Taking advantage of expensive technology, the City commissions the owner of City Wok, Mr. Lu Kim to build a huge wall around the city, similar to the Great Wall of China. Media reports continue to file in — it first convinces them they should not leave their children alone for a moment, prompting the parents to go with them anywhere they go. A later report convinces them they cannot even trust their own neighbors and family friends, forcing the parents to sever ties with each other. The kids, annoyed and embarrassed by their parents' actions, initially blame Tweek for their parents' paranoia, but soon decide that they'd have inevitably resorted to something this stupid eventually.

Despite trying to avoid being a stereotype and having no experience in construction, Mr. Kim reluctantly agrees to build the wall. He builds a very impressive one single-handedly. After he is finished, a band of Mongols appear out of nowhere and attack the wall because: "Every time us Chinese put up a wall stupid Mongorianzh have to come and knock it down," as he puts it, in a reference to Chinese history. Although he tries desperately to rout the enemy by himself, he proves to be no match for the Mongols' increasingly clever tactics, which include redirecting a heat-seeking missile with a flaming baseball and making use of a Trojan Horse filled with sweet and sour pork. Enraged, Kim vows vengeance for the rest of his life.

Meanwhile, back within the town, a news report states that the parents are most likely to abduct their own children. Blindly believing what they have been told, they send their children from the city in a tearful ceremony in order to avoid putting their children in danger of being kidnapped by their own parents. As they leave, the children wonder about how stupid their parents are sometimes.

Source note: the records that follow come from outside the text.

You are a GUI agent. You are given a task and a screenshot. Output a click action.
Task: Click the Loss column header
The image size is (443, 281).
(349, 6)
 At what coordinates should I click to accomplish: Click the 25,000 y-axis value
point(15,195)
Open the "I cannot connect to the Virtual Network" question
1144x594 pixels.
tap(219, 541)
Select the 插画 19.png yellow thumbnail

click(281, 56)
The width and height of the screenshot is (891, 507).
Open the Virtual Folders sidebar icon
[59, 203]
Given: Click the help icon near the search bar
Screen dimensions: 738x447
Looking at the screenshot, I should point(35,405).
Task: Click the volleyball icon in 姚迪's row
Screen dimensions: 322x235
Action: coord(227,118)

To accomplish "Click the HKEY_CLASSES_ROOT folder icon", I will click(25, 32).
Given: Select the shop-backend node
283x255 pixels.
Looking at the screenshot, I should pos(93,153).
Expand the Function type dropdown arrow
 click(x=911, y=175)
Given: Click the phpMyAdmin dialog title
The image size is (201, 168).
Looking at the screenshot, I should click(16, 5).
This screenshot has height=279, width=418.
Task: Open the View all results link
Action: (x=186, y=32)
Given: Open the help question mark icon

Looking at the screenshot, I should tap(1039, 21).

Within the week, the children join forces with the Mongols, having apparently learned their language, and expressing anger at their parents' irresponsible and irrational behavior, even though the Mongolians weren't here in South Park to abduct all the children of South Park, they just wanted to have them to become part of their group to break down the city wall. The Mongols then move on the wall again, where Mr. Kim is dressed for battle. He then does his "war dance", but while he is doing this, the children wheel a large cart laden with explosives in behind him and blow up the wall. The parents arrive to investigate the explosion, and are reunited with their kids. They realize that they overreacted to the news stories, and that to cut themselves off from the rest of the world with the wall denies new possibilities. Mayor McDaniels orders Mr. Lu Kim to "tear down this wall," angering him once more since building the wall was a waste of time. Despite the reunion, the parents believe their children have forgotten them in the short space of four days and use simple English to convince them to return home (with Stan muttering to Kyle, "Jesus Christ, dude, they've done some stupid crap before, but Jesus Christ.").

==Production==
According to the DVD commentary, the episode was done right after the creators saw the Elizabeth Smart abduction in Utah on the news. Parker and Stone came up with the line "Goddamn Mongorianzh, no more breaking down my shitty warr!" while on the Great Wall of China in the 1990s.

==Cultural references==
When Mr. Kim gets ready to shoot the heat seeking missile, he introduces it to the Mongolians, saying "Say herro to my rittre friend." This is a reference to the movie Scarface. Mayor McDaniels' line "Mr. Lu Kim, tear down this wall!" is a reference to Ronald Reagan's 1987 speech challenging Mikhail Gorbachev to tear down the Berlin Wall.
When the child abductor dressed as the Ghost of Human Kindness is caught by the police, he says "and I would have gotten away with it too, if it weren't for you meddling policemen" a reference to Scooby-Doo, in which when the episode's antagonist (who would disguise themselves as a monster) was unmasked, would use the phrase but with "meddling kids" instead of "meddling policemen".

==Home media==
"Child Abduction Is Not Funny", along with the sixteen other episodes from South Parks sixth season, were released on a three-disc DVD set in the United States on October 11, 2005. The sets included brief audio commentaries by Parker and Stone for each episode. IGN gave the season a rating of 9/10.